H. Guo, G. Martin, L. Buiron (CEA)
Proceedings | 2018 International Congress on Advances in Nuclear Power Plants (ICAPP 2018) | Charlotte, NC, April 8-11, 2018 | Pages 1231-1240
CEA is largely involved in the study of GEN-IV Sodium Fast Reactors (SFR). Some innovative reactivity control systems are proposed such as utilization of different absorbers or moderators materials, modification of absorber pin geometry, and application of burnable neutron poison. These designs possess potentials to improve its safety margin, economical performance or core characteristics while its complete analysis requires notably more accurate calculation of efficiency and evolution of isotopes’ concentrations under irradiation.
At the same time, the new determinist transport code APOLLO3® is under development at CEA and it will replace ERANOS code for fast reactors analysis. The scheme in APOLLO3® is constituted with two steps: sub-assembly calculation and core calculation with Multi-Parametric Output Library as connectors which enable the interpolation of cross-sections according to specific parameter. In this paper, each step and different cross-section scheme are detailed and validated by continuous energy Monte Carlo calculations. These results are also compared with determinist code system ERANOS.
Our works show high adaptability of TDT solver in APOLLO3® to complexes geometries and evolution of isotopes.

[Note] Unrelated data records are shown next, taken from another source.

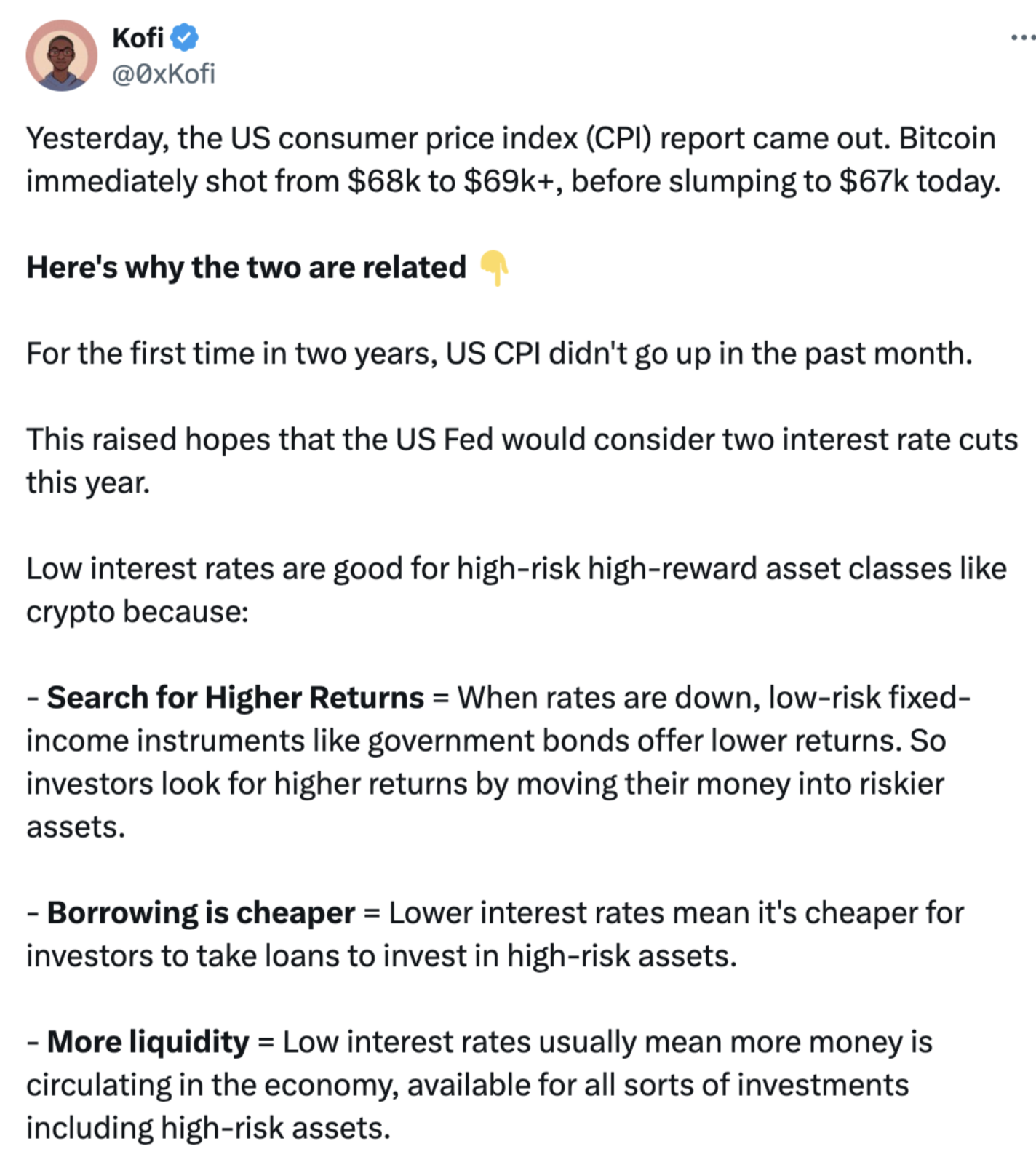Viewport: 1036px width, 1173px height.
Task: Click the Search for Higher Returns heading
Action: click(235, 697)
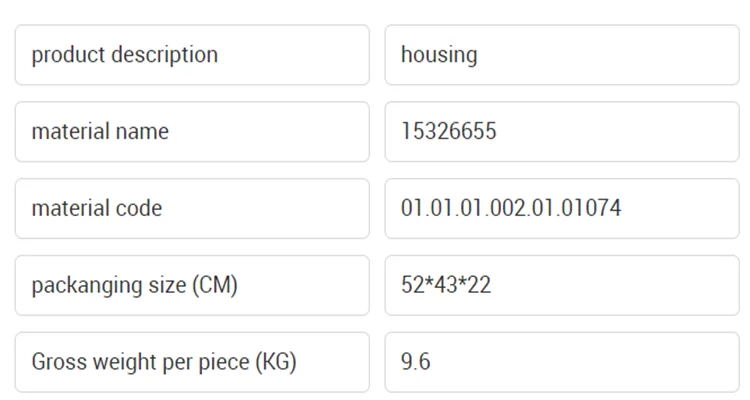Click the material name label box
The height and width of the screenshot is (400, 750).
coord(191,132)
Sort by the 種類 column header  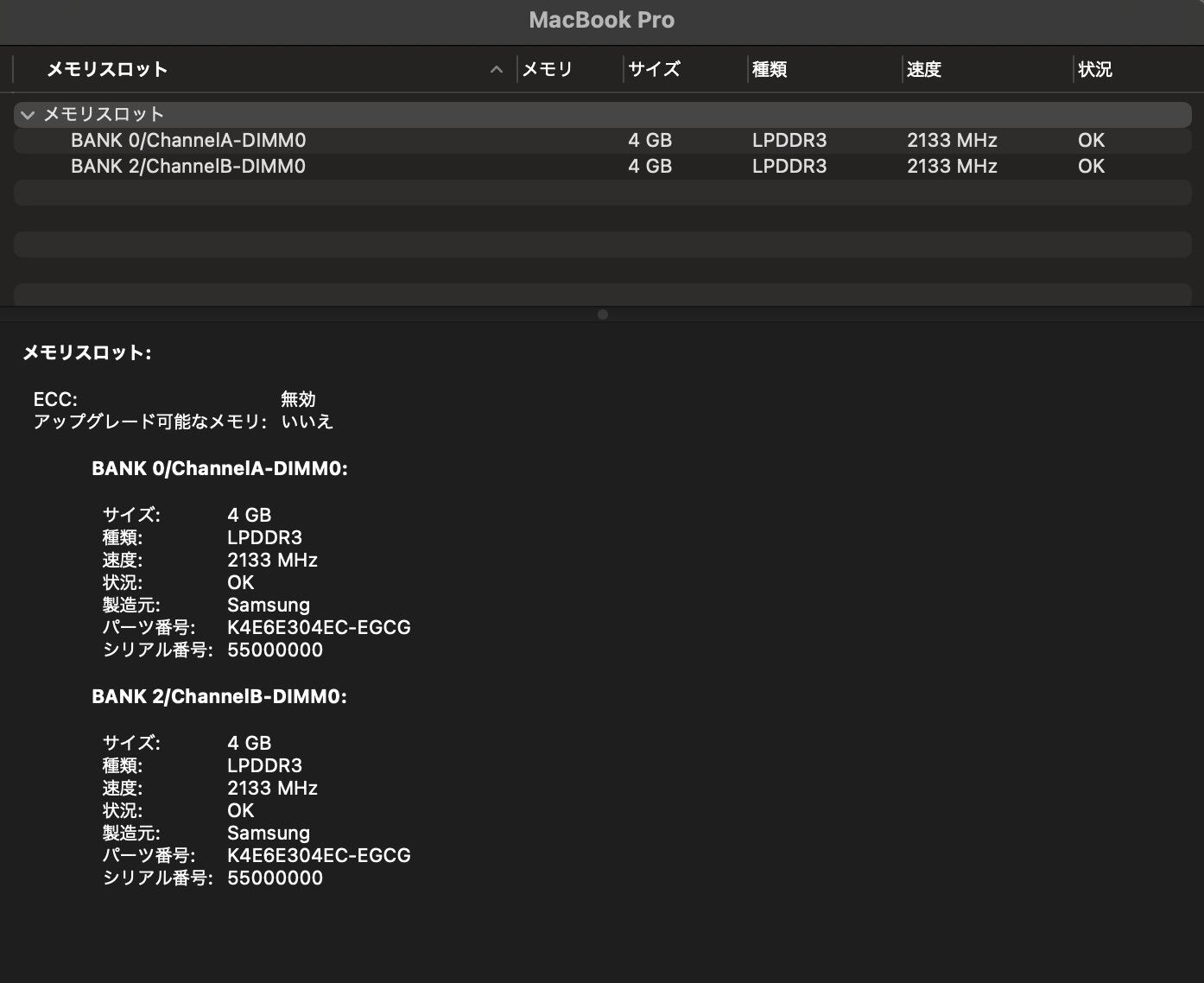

With the ability of MINARET to treat unstructured mesh, the heterogeneous geometry, keeping absorber pins at core level calculation, improves significantly the calculation of control rods’ efficiency. APOLLO3® compute more accurately core’s reactivity variation with burn-up tabulated cross section scheme. Although variation of spatial self-shielding effect is very significant in absorber depletion, tabulated cross-sections scheme is able to bring this variation from sub-assembly calculation to core calculation. Hence, even homogeneous control rod description at core level shows accurate computation of reactivity variation.
Consequently, with development and validations, APOLLO3® shows improvement on SFR control rods neutronic simulation and analysis. With these new schemes presented in this paper, innovative reactivity control systems designs will be completely characterized and investigated in the near future.